__Extracted entries__
* Start *

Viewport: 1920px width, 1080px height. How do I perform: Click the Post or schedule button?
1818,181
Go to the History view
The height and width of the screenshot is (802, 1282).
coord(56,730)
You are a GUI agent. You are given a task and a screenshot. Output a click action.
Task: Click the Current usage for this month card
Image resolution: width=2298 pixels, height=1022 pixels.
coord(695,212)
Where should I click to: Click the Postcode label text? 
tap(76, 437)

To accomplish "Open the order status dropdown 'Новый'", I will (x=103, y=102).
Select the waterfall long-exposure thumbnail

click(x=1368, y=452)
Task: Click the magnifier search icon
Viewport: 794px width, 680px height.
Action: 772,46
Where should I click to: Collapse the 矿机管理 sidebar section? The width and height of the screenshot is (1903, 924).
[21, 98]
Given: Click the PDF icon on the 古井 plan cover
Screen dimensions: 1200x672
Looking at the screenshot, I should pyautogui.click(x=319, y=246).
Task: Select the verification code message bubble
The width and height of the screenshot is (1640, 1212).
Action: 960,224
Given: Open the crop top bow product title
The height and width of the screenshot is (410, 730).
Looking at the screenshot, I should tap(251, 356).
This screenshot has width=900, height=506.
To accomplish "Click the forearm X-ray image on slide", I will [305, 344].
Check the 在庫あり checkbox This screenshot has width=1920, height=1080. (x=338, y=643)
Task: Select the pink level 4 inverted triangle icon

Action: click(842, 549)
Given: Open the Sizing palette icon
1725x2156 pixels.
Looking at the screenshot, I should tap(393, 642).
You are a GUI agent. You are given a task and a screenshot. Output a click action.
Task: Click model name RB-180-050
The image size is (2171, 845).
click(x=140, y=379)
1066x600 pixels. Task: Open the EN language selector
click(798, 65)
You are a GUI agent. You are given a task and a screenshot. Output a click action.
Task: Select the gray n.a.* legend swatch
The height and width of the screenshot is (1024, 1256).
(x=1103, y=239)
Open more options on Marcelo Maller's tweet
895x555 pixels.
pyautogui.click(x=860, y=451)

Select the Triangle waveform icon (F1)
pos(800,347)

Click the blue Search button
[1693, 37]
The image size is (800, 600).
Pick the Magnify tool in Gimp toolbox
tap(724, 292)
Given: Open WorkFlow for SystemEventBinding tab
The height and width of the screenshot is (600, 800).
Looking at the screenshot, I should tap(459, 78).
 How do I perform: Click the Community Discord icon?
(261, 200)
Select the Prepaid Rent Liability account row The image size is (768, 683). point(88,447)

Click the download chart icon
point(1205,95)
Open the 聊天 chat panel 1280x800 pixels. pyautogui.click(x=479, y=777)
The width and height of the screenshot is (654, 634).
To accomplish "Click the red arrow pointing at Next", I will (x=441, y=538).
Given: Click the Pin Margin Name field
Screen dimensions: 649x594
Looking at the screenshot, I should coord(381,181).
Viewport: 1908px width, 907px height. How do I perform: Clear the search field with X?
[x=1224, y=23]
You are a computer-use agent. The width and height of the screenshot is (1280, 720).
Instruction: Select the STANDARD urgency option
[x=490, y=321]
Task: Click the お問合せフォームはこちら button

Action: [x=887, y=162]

* End *

__Problem details__
Rewrite the entries above, replacing each "Viewport" with "Display" and leaving everything else unchanged.

__Output for this task__
Display: 1920px width, 1080px height. How do I perform: Click the Post or schedule button?
1818,181
Go to the History view
The height and width of the screenshot is (802, 1282).
coord(56,730)
You are a GUI agent. You are given a task and a screenshot. Output a click action.
Task: Click the Current usage for this month card
Image resolution: width=2298 pixels, height=1022 pixels.
coord(695,212)
Where should I click to: Click the Postcode label text? 
tap(76, 437)

To accomplish "Open the order status dropdown 'Новый'", I will (x=103, y=102).
Select the waterfall long-exposure thumbnail

click(x=1368, y=452)
Task: Click the magnifier search icon
Display: 794px width, 680px height.
Action: 772,46
Where should I click to: Collapse the 矿机管理 sidebar section? The width and height of the screenshot is (1903, 924).
[21, 98]
Given: Click the PDF icon on the 古井 plan cover
Screen dimensions: 1200x672
Looking at the screenshot, I should pyautogui.click(x=319, y=246).
Task: Select the verification code message bubble
The width and height of the screenshot is (1640, 1212).
Action: 960,224
Given: Open the crop top bow product title
The height and width of the screenshot is (410, 730).
Looking at the screenshot, I should tap(251, 356).
This screenshot has width=900, height=506.
To accomplish "Click the forearm X-ray image on slide", I will [305, 344].
Check the 在庫あり checkbox This screenshot has width=1920, height=1080. (x=338, y=643)
Task: Select the pink level 4 inverted triangle icon

Action: click(842, 549)
Given: Open the Sizing palette icon
1725x2156 pixels.
Looking at the screenshot, I should tap(393, 642).
You are a GUI agent. You are given a task and a screenshot. Output a click action.
Task: Click model name RB-180-050
The image size is (2171, 845).
click(x=140, y=379)
1066x600 pixels. Task: Open the EN language selector
click(798, 65)
You are a GUI agent. You are given a task and a screenshot. Output a click action.
Task: Select the gray n.a.* legend swatch
The height and width of the screenshot is (1024, 1256).
(x=1103, y=239)
Open more options on Marcelo Maller's tweet
895x555 pixels.
pyautogui.click(x=860, y=451)

Select the Triangle waveform icon (F1)
pos(800,347)

Click the blue Search button
[1693, 37]
The image size is (800, 600).
Pick the Magnify tool in Gimp toolbox
tap(724, 292)
Given: Open WorkFlow for SystemEventBinding tab
The height and width of the screenshot is (600, 800).
Looking at the screenshot, I should tap(459, 78).
 How do I perform: Click the Community Discord icon?
(261, 200)
Select the Prepaid Rent Liability account row The image size is (768, 683). point(88,447)

Click the download chart icon
point(1205,95)
Open the 聊天 chat panel 1280x800 pixels. pyautogui.click(x=479, y=777)
The width and height of the screenshot is (654, 634).
To accomplish "Click the red arrow pointing at Next", I will (x=441, y=538).
Given: Click the Pin Margin Name field
Screen dimensions: 649x594
Looking at the screenshot, I should coord(381,181).
Display: 1908px width, 907px height. How do I perform: Clear the search field with X?
[x=1224, y=23]
You are a computer-use agent. The width and height of the screenshot is (1280, 720).
Instruction: Select the STANDARD urgency option
[x=490, y=321]
Task: Click the お問合せフォームはこちら button

Action: [x=887, y=162]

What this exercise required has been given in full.